This topic is 3603 days old which is more than the 365 day threshold we allow for new replies. Please post a new topic.

## Recommended Posts

Operator overloading is a quite essential feature of c++. At least I use it exstensively, it really makes the code simple and easy to read. But I had not realised at how great a cost this came at before I ran some speed tests. Imagine you have a class with three members, and adding two objects of this class is defined as adding the corresponding members in quadrature. There are many ways to do this. The most simple way would be to overload the + operator, making the code simple to write and to read. So let us compare it to a couple of other ways which doesnt look so nice and are harder to read.
class Foo
{
public:
Foo(const double a = 0.0, const double b = 0.0, const double t = 1.0)
{
alpha = a;
beta = b;
theta = t;
}

const Foo & operator = (const Foo &R)
{
alpha = R.alpha;
beta = R.beta;
theta = R.theta;

return *this;
}

Foo operator + (const Foo &R) const
{
return Foo(sqrt(alpha*alpha + R.alpha*R.alpha),
sqrt(beta*beta + R.beta*R.beta),
sqrt(theta*theta + R.theta*R.theta));
}

const Foo & operator += (const Foo &R)
{
alpha = sqrt(alpha*alpha + R.alpha*R.alpha);
beta = sqrt(beta*beta + R.beta*R.beta);
theta = sqrt(theta*theta + R.theta*R.theta);

return *this;
}

const Foo & sum(const Foo &R, Foo &result)
{
result.alpha = sqrt(alpha*alpha + R.alpha*R.alpha);
result.beta = sqrt(beta*beta + R.beta*R.beta);
result.theta = sqrt(theta*theta + R.theta*R.theta);

return result;
}

~Foo(void) { }

double alpha;
double beta;
double theta;
};

The weakness of the + operator overloading is obvious, first a local Foo object has to be created, then returned by value.

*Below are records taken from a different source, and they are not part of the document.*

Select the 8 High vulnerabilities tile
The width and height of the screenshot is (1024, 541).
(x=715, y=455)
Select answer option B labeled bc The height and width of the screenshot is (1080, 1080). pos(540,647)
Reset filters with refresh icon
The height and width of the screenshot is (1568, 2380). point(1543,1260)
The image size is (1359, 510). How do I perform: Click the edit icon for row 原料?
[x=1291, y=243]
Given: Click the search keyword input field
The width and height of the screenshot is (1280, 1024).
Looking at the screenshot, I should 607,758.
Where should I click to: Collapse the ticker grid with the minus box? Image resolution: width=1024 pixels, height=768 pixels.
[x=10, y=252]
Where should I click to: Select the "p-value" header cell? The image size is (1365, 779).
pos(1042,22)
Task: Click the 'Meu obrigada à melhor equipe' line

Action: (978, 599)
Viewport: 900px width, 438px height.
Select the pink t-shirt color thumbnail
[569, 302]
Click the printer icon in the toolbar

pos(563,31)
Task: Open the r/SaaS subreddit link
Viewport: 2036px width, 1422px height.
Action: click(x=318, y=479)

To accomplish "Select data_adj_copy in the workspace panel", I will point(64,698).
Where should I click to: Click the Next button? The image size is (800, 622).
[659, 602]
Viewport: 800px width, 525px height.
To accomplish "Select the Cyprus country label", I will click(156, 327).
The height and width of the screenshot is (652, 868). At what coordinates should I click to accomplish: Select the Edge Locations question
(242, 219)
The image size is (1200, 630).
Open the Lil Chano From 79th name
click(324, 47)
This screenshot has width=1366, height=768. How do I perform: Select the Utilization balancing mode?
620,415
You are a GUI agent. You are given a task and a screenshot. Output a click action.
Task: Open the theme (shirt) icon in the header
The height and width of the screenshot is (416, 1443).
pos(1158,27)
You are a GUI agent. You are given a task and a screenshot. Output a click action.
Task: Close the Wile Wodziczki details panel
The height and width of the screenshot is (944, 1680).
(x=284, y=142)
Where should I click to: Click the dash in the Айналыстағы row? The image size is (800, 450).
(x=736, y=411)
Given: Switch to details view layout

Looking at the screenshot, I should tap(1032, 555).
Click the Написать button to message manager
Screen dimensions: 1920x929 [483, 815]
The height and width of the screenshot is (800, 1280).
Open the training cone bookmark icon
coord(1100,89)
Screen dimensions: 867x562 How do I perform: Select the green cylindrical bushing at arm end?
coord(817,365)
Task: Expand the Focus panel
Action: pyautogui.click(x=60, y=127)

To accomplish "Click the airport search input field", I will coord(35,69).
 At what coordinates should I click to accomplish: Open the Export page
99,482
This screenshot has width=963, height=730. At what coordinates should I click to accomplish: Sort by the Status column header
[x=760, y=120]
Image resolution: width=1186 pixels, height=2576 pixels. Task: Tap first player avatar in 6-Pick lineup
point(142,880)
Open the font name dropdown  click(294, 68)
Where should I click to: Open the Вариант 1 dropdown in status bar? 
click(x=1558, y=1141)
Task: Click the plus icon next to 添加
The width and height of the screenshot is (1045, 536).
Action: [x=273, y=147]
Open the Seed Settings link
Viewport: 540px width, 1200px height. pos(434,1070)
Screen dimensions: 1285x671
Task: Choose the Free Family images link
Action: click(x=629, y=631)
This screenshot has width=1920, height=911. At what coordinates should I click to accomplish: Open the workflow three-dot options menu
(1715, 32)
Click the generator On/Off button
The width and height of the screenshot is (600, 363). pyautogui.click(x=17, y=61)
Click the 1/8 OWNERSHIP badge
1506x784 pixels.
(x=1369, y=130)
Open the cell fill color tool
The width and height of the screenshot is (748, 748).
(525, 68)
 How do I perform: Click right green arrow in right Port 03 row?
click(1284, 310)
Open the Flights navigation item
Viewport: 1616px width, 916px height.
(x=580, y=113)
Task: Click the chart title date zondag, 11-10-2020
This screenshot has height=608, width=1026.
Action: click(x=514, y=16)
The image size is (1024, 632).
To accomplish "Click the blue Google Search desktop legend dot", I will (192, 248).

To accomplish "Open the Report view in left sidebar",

The overloaded += operator avoids this but it is cumbersome to use, requiring two statements in the code. As a third option we dont use operator overloading at all. Testing the various methods times gave the following results
uba = foo + bar;         ->  35077ms, uba = 5.17344, 8.1232, 8.08741
uba = foo; uba += foo;   ->    938ms, uba = 5.17344, 8.1232, 8.08741
foo.sum(bar, uba);       ->    939ms, uba = 5.17344, 8.1232, 8.08741

Quite an amazing difference, isnt it? I would have thought that the compiler would be able to optimize the first one, but apparently it did not. Now, my question is this: is there a way of obtaining the simplicity of the statement "uba = foo + bar;" together with the speed of "foo.sum(bar, uba);"? Here is the code for testing by the way (compiled in release mode):
#include "stdafx.h"

class Foo
{
public:
Foo(const double a = 0.0, const double b = 0.0, const double t = 1.0)
{
alpha = a;
beta = b;
theta = t;
}

const Foo & operator = (const Foo &R)
{
alpha = R.alpha;
beta = R.beta;
theta = R.theta;

return *this;
}

const Foo & operator += (const Foo &R)
{
alpha = sqrt(alpha*alpha + R.alpha*R.alpha);
beta = sqrt(beta*beta + R.beta*R.beta);
theta = sqrt(theta*theta + R.theta*R.theta);

return *this;
}

Foo operator + (const Foo &R) const
{
return Foo(sqrt(alpha*alpha + R.alpha*R.alpha),
sqrt(beta*beta + R.beta*R.beta),
sqrt(theta*theta + R.theta*R.theta));
}

const Foo & sum(const Foo &R, Foo &result)
{
result.alpha = sqrt(alpha*alpha + R.alpha*R.alpha);
result.beta = sqrt(beta*beta + R.beta*R.beta);
result.theta = sqrt(theta*theta + R.theta*R.theta);

return result;
}

~Foo(void) { }

double alpha;
double beta;
double theta;
};

int _tmain(int argc, _TCHAR* argv[])
{
Foo foo(frand(0.0, 10.0), frand(0.0, 10.0), frand(0.0, 10.0));
Foo bar(frand(0.0, 10.0), frand(0.0, 10.0), frand(0.0, 10.0));
Foo uba = foo + bar;

timeBeginPeriod(1);

ofstream savf("result.txt", ios::out);

int ta, tb;

__int64 counts = 1000000000;

ta = timeGetTime();

for(__int64 i = 0; i < counts; i++)
uba = foo + bar;

tb = timeGetTime();
savf << "uba = foo + bar;         ->  " << setw(5) << tb - ta << "ms, uba = " << uba.alpha << ", " << uba.beta << ", " << uba.theta<< "\n";
cout << "uba = foo + bar;         ->  " << setw(5) << tb - ta << "ms, uba = " << uba.alpha << ", " << uba.beta << ", " << uba.theta<< "\n";

ta = timeGetTime();

for(__int64 i = 0; i < counts; i++)
{
uba = foo;
uba += bar;
}

tb = timeGetTime();
savf << "uba = foo; uba += foo;   ->  " << setw(5) << tb - ta << "ms, uba = " << uba.alpha << ", " << uba.beta << ", " << uba.theta<< "\n";
cout << "uba = foo; uba += foo;   ->  " << setw(5) << tb - ta << "ms, uba = " << uba.alpha << ", " << uba.beta << ", " << uba.theta<< "\n";

ta = timeGetTime();

for(__int64 i = 0; i < counts; i++)
foo.sum(bar, uba);

tb = timeGetTime();
savf << "foo.sum(bar, uba);       ->  " << setw(5) << tb - ta << "ms, uba = " << uba.alpha << ", " << uba.beta << ", " << uba.theta<< "\n";
cout << "foo.sum(bar, uba);       ->  " << setw(5) << tb - ta << "ms, uba = " << uba.alpha << ", " << uba.beta << ", " << uba.theta<< "\n";

cin.ignore(1);
}


Edit: Dont ask me why I used theta instead of gamma, I really have no idea.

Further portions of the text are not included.